For the entire portfolio range, the Corporation is asset sensitive at $69.3
million versus asset sensitivity of $84.2 million last year reflecting a shift
of retail deposits from non-interest bearing demand to interest-bearing demand.
1999's interest rate forecast is mixed. Early in the year, experts were
predicting the possibility of a further rate drop by the Federal Reserve.
During February this forecast changed to the possibility of a rate rise.
Company management sees no inherent reason for significant rate increases or
decreases and, accordingly believe the 1999 will see relatively stable interest
rates.
Capital Resources
The Company and Bank are subject to various regulatory capital requirements
administered by the federal banking agencies. Failure to meet minimum capital
requirements can initiate certain mandatory - and possibly additional
discretionary - actions by regulators that, if undertaken, could have a direct
material effect on the Company's and Bank's financial statements. Under capital
adequacy guidelines and the regulatory framework for prompt corrective action,
the Company and Bank must meet specific capital guidelines that involve
quantitative measures of the Company's and Bank's assets, liabilities, and
certain off-balance-sheet items calculated under regulatory accounting
practices. The Company's and Bank's capital amounts and classifications are also
subject to qualitative judgments by regulators about components, risk
weightings, and other factors.
Quantitative measures established by regulation to ensure capital adequacy
require the Company and Bank to maintain minimum amounts and ratios. As
disclosed in the note 15 to the Consolidated Financial Statement, as of December
31, 1998 all capital adequacy requirements were met.
As of December 31, 1998, the most recent notification from the Office of
the Comptroller of the Currency categorized the Bank as well-capitalized under
the regulatory framework for prompt corrective action. To be categorized as
well-capitalized, the Bank must maintain a minimum total risk-based, Tier I
risk-based, and Tier I leverage ratios as set forth in the footnote. There are
no conditions or events since that notification that management believes have
changed the Bank's category.
Dividends
Payments of dividends by the Bank to the Company is limited or restricted
in certain circumstances. According to federal banking law, the approval of the
Office of the Comptroller of the Currency is required for the declaration of
dividends in any year which dividends exceed the total of net income for that
year plus retained income for the preceding two years. At December 31, 1998,
approximately $.9 million was available for payment of dividends to the Company,
its primary cash source for paying dividends to stockholders.
Cash dividends for 1998 were $1.8 million or $11.00 per outstanding share
versus $1.6 million or $10.00 per outstanding share in 1997.
Page 26
Item 7. Management's Discussion and Analysis of Financial Condition and
Results of Operations (continued)
1997 versus 1996
For the year ended December 31, 1997, the Corporation had $357.5 million
average earning assets, up $48.9 million or 15.9% from the year earlier.
Average interest bearing liabilities were $285.0 million for 1997, up $40.2
million or 16.4% from 1996. The increase in earning assets reflects the
expansion of the Company's indirect loan product into the Rochester, NY area.
Liability growth was fueled by the Company borrowing from the Federal Home Loan
Bank to fund the asset growth.
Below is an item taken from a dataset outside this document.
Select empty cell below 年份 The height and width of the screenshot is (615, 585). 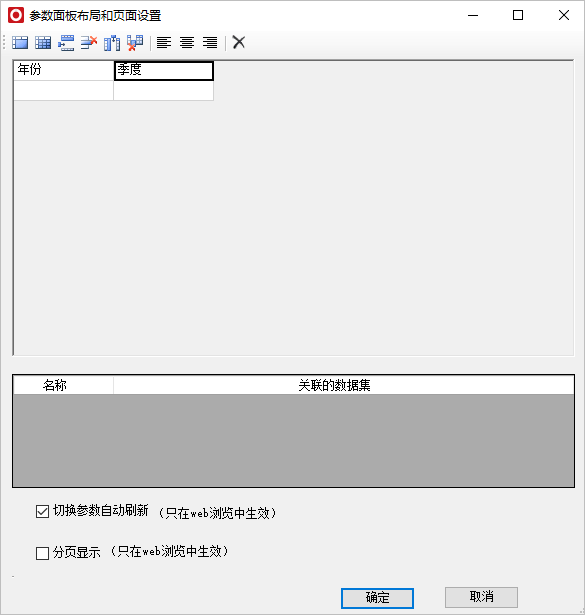(64, 91)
While being mindful of the Corporation's
customers' needs, management was able to increase net interest income for 1997
to $18.2 million, up from $16.3 million for 1996, reflecting an increase of
11.7% for 1997.
The yield on interest earning assets was 8.23% in 1997, up from 8.15% in
1996. Cost of funds increased to 3.94% from 3.59% in 1996. Management
continued to monitor the cost and size of liabilities during 1997, and
maintained a higher than average spread of 4.29%, but was a reduction from 4.56%
in 1996. Net interest rate margin decreased to 5.09% from 5.30%.
The provision for loan losses in 1997 was $0.9 million, down $.6 million
from 1996. The allowance for loan loss as of December 31, 1997 was $3.2
million, or 1.02% of loans outstanding at year end 1997. This ratio is slightly
lower than that of 1996 (1.03%) on a balance of $2.7 million.
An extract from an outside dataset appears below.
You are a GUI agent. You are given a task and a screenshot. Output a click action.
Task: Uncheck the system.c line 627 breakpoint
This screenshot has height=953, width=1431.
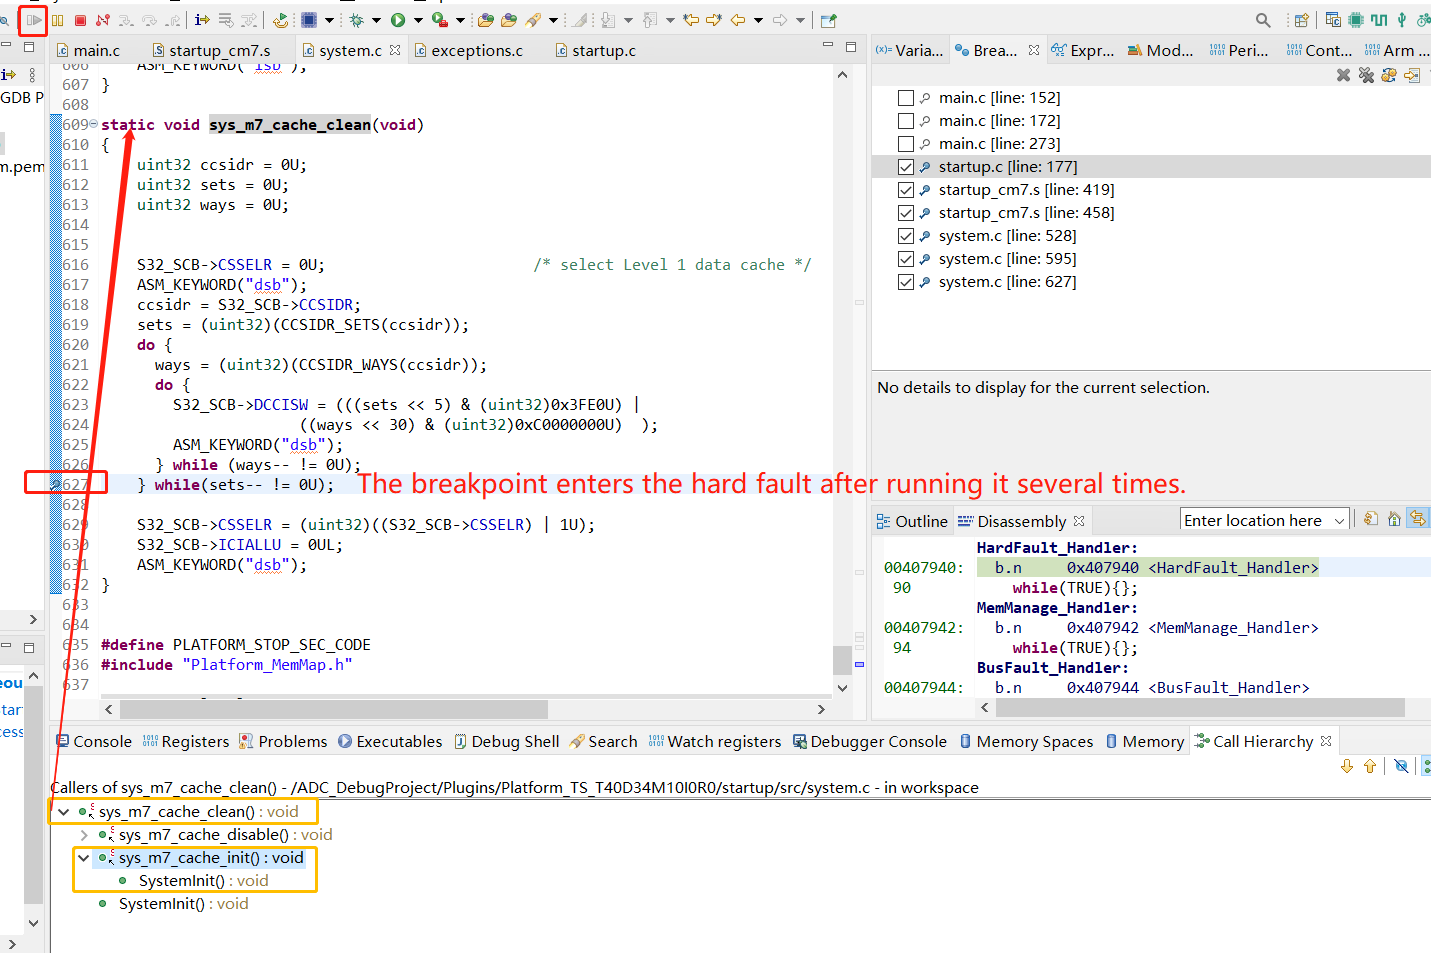(x=906, y=282)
Other income for 1997 increased to $3.8 million from $3.4 million,
reflecting an increase of $.4 million or 11.8%. Service charges on deposit
accounts were down slightly mainly as a result of slightly lower transaction
volumes. Strong demand for the Company's trust services in Ontario County as
well as the new Pittsford office led to an increase of trust income to $1.7
million or 30.8% from $1.3 million in 1996. All other non-interest operating
income for 1997 rose to $.5 million from $.4 million reflecting a modest
increase of $0.1 million on improved mortgage banking operations.
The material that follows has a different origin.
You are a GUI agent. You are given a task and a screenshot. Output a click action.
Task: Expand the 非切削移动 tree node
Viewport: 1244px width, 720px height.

Operating expenses totaled $15.6 million, up 9.9% from $14.2 million in
1996. Salaries and employee benefits rose $1.3 million, accounting for
substantially all of the increase. This increase is reflective of hiring
additional staff in the indirect lending operations as well as the effect of the
1996 acquisition of Greater Funding of New York, Inc. and the Burlingham Agency.
Year 2000
- ----------
The Company began reviewing its year 2000 conversion needs in 1995 and
established a Year 2000 Project Committee that meets to review the status of the
conversion. The committee continues to direct the Company's Year 2000 activities
under the framework of the Federal Financial Institutions Examination Council's
(FFIEC) Five Step Program, which includes the following:
1. Awareness Phase
2. Assessment Phase
3. Renovation Phase
4. Validation Phase
5. Implementation Phase
The Company has segregated its systems into two main categories: (1)
Mission Critical and (2) Other. Mission Critical systems are those systems
(hardware and software) that are vital to the successful continuance of the
Canandaigua National Bank and Trust's core banking and trust operations. Other
systems are those used by the Company and its related non-bank subsidiaries that
are considered non-mission critical.
Page 27
Item 7. Management's Discussion and Analysis of Financial Condition and
Results of Operations (continued)
A comprehensive review to identify the systems affected by the year 2000
issue was completed in 1997 and an implementation plan was compiled and is
currently being executed. As a result of the procedures already completed, the
Company expects to upgrade existing systems or replace some systems altogether.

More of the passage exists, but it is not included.